▸ **Assigned task**
Say how many lines in the following data hold the word "computer". Write nothing but that number.

▸ **Records from a data collection**
****

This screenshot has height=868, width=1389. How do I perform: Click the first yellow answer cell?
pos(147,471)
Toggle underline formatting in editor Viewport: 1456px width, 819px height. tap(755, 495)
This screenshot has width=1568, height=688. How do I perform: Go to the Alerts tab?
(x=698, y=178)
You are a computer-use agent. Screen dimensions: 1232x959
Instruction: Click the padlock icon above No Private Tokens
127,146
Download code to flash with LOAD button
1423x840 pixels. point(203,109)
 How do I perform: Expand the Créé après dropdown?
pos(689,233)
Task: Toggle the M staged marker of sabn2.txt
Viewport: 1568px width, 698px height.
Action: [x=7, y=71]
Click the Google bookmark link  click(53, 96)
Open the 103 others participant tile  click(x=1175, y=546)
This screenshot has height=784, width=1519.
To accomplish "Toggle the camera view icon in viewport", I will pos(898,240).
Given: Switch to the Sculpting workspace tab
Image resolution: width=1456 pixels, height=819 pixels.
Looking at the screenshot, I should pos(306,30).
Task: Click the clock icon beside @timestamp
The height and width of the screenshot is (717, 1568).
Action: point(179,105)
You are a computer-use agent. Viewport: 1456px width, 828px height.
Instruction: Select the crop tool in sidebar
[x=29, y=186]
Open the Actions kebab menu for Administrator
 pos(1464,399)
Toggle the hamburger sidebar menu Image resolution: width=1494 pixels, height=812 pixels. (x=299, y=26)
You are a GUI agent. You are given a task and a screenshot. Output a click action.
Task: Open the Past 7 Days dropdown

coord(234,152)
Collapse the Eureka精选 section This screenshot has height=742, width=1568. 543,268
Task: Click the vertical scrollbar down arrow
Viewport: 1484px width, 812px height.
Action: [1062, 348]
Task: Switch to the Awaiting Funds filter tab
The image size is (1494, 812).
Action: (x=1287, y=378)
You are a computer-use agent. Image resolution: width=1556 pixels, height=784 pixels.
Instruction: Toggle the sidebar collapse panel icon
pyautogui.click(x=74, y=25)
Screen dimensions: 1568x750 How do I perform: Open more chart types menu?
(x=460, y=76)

****

▸ **Result of the task**
3